Today is the 1 year anniversary of the date when I was severed from my last full-time job as a college administrator.  I have continued to teach college English classes online, so I am only underemployed, not unemployed.  I tried to claim unemployment, and the state of Florida still owes me over $2,000.00.  I am not holding out any hope that I will ever see that money.

But it could be worse.  We had just closed on our house so we have cash reserves we wouldn't have had otherwise. We got out of that house before the next hurricane.  The next hurricane hasn't happened yet, but it will.  I began my morning reading with this story in The Washington Post about people who weren't so lucky as they continue to try to recover from Hurricane Ian.

Today, I'm looking at very different weather.  I went out for a pre-dawn walk, so that I could get a walk in before the temperatures start dropping.  It was 39 degrees at 6:30, and I had hoped I might see snow.  I did not.
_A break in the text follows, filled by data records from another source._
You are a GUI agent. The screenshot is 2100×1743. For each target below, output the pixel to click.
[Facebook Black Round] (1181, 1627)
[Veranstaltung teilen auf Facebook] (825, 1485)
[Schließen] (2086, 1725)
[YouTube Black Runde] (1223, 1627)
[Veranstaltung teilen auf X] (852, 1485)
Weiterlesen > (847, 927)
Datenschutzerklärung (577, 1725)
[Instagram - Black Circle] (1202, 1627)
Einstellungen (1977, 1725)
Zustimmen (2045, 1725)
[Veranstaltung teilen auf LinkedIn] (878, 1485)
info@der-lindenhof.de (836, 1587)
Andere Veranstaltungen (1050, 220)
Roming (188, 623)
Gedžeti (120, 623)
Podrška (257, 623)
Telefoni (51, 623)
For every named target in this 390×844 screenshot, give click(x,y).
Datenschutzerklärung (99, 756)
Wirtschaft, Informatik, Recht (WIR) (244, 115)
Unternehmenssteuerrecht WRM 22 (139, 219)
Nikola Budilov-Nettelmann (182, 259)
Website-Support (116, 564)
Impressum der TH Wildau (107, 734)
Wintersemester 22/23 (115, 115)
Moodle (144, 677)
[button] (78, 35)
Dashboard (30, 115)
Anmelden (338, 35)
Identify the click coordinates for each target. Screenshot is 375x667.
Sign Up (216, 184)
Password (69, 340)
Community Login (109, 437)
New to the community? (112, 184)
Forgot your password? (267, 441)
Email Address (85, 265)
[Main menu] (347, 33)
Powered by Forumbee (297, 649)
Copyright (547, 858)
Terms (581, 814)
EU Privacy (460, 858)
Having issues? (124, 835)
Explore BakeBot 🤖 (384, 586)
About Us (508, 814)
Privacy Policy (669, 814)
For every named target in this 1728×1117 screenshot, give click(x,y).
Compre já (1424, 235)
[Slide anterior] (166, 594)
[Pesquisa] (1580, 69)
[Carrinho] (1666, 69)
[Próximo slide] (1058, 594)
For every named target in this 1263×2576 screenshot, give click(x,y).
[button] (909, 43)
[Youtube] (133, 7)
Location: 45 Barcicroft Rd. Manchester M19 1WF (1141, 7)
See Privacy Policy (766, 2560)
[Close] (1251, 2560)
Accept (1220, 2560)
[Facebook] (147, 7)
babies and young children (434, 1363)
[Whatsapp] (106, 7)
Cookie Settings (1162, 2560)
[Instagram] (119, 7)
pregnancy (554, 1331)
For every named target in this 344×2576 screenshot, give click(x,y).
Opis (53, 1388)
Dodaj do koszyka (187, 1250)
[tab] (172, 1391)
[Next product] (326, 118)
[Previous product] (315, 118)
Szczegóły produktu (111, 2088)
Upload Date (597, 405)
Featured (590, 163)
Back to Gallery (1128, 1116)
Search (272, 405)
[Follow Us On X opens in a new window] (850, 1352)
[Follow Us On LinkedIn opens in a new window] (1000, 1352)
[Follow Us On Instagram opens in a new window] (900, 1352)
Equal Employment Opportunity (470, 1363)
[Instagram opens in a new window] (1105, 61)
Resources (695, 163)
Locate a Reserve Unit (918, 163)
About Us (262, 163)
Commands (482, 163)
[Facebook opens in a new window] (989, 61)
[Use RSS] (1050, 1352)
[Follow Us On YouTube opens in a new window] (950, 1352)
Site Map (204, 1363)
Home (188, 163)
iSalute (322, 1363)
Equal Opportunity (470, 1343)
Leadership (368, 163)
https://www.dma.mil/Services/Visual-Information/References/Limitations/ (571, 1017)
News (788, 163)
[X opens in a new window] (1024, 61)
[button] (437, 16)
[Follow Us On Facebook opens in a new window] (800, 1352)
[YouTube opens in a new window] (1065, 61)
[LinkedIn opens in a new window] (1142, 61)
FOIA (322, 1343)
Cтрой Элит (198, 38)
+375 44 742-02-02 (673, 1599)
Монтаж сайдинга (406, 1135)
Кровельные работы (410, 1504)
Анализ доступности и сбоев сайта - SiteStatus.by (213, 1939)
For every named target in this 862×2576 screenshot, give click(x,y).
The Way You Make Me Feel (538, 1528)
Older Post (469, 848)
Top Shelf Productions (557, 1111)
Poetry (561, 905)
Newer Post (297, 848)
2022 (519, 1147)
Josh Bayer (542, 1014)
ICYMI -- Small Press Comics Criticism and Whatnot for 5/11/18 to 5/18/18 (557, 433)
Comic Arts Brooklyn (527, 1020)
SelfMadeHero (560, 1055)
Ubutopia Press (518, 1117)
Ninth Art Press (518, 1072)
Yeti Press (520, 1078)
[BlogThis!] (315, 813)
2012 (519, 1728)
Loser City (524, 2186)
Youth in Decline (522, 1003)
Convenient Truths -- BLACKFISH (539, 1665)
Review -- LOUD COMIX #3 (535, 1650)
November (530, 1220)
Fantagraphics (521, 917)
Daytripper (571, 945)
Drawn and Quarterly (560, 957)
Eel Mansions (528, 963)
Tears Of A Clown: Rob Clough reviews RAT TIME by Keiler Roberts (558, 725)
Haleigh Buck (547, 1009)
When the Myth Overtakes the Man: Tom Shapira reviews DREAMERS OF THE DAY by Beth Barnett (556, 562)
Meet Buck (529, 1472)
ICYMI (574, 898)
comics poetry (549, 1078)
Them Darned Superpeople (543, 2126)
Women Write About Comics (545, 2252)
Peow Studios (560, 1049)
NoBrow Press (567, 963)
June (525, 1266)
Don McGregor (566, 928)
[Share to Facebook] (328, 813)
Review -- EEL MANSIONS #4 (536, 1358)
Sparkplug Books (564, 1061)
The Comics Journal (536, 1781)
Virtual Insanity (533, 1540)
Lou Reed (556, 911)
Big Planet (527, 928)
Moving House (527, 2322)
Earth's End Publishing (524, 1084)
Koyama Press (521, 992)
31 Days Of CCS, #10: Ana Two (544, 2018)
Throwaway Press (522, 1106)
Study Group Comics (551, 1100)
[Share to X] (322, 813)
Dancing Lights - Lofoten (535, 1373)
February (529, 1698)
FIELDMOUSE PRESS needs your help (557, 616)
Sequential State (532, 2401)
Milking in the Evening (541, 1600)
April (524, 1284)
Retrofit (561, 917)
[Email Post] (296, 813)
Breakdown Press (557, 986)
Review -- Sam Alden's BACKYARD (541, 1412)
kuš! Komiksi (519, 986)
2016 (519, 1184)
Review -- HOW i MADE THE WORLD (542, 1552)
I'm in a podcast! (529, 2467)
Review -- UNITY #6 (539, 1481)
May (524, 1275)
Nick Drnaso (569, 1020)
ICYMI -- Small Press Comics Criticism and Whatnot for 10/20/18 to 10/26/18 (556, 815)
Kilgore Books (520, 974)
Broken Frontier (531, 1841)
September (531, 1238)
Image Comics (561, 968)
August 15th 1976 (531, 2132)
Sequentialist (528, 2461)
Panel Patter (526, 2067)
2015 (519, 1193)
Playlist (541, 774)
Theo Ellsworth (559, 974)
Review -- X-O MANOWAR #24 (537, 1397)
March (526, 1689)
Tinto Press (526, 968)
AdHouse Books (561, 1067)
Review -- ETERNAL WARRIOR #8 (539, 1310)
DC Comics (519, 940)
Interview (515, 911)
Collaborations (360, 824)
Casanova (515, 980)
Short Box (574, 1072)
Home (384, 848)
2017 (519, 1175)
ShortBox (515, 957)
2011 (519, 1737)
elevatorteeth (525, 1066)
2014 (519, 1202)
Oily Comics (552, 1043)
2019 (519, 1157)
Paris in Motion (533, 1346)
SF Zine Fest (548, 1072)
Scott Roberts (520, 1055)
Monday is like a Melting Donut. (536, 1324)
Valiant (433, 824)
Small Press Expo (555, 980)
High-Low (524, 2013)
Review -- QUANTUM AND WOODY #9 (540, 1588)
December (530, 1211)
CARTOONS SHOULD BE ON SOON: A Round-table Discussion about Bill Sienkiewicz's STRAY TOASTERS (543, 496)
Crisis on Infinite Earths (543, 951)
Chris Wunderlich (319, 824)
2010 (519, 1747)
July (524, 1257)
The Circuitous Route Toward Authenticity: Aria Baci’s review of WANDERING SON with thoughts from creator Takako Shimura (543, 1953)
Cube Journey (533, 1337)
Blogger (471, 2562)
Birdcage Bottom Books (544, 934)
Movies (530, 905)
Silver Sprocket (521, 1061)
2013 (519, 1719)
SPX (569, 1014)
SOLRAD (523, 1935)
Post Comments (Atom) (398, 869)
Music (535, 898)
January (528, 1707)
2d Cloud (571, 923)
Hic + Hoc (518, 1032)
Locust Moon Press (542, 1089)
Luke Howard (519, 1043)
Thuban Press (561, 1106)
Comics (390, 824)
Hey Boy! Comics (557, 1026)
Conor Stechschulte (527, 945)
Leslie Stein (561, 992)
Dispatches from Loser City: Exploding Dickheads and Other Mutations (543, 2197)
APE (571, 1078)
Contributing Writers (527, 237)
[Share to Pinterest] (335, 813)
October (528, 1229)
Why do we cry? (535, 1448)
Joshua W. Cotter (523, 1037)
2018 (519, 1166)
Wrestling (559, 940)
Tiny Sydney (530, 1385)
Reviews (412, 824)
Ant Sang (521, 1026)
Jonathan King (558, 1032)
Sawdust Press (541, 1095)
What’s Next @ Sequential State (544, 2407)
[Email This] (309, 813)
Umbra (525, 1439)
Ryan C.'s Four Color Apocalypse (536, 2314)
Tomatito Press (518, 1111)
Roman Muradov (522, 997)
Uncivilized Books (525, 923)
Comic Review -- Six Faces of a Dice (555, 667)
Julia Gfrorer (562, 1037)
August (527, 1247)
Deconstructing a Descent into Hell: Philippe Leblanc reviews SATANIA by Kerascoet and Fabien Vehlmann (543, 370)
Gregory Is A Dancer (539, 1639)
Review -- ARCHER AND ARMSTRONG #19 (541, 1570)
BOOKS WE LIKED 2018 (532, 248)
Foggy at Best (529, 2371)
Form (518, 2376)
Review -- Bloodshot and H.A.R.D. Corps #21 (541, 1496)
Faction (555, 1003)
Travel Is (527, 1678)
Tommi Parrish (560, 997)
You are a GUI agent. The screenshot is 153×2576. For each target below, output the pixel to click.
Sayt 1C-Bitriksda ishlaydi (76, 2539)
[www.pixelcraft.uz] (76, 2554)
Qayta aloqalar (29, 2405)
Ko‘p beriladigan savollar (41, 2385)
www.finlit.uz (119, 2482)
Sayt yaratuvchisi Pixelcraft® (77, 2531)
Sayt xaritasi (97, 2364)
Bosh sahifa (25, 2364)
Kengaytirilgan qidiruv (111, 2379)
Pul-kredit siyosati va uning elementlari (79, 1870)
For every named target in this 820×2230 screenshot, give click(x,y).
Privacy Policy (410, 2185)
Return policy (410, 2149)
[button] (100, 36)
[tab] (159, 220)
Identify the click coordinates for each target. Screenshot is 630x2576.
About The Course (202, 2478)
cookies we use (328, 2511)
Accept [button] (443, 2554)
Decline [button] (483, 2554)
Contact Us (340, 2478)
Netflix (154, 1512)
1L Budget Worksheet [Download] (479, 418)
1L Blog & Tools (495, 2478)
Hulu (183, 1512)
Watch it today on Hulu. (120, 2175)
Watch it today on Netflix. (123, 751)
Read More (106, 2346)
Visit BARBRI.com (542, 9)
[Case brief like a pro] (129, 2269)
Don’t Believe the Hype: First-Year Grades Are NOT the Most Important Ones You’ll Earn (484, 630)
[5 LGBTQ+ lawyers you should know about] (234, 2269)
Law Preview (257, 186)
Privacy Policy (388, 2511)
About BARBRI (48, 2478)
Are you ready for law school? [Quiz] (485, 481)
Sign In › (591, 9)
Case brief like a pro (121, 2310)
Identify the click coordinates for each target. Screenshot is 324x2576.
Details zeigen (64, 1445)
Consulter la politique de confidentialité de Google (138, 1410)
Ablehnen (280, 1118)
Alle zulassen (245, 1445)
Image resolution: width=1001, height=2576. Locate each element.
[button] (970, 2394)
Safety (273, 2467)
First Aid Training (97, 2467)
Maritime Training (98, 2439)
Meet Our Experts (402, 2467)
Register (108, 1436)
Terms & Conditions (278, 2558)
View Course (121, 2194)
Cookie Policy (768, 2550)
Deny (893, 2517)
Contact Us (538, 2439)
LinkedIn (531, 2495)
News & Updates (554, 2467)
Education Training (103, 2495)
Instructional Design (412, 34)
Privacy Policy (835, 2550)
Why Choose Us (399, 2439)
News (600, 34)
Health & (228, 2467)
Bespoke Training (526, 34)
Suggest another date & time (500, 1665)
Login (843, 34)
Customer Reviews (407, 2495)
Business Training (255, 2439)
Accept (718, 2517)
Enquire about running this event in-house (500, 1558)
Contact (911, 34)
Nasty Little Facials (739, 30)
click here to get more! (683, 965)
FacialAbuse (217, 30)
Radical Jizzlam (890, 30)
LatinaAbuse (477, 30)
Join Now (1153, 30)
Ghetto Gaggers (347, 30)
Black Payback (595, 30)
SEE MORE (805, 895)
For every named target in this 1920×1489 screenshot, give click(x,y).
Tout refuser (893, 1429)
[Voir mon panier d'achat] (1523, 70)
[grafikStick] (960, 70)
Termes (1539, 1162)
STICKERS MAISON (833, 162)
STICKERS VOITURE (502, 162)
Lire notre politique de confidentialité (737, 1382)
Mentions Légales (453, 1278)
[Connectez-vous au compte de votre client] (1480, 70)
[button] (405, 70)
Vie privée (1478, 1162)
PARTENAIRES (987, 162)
But I did see this door; yes, that's a holiday wreath with berries and pine cones on the door:




It made me think of a first line for a poem:  God lives in the burned out house.  Perhaps God crochets mittens to leave on the branches (too much like Emily Dickinson?), or maybe God just finds lost things to collect:



I am thinking of Elizabeth Bishop's poem, "One Art" with these stanzas that I love:  

"I lost my mother’s watch. And look! my last, or
next-to-last, of three loved houses went.
The art of losing isn’t hard to master.

I lost two cities, lovely ones. And, vaster,
some realms I owned, two rivers, a continent.
I miss them, but it wasn’t a disaster."

I haven't mastered the art of losing yet.  I still dream of a day when all the lost mittens find their mates.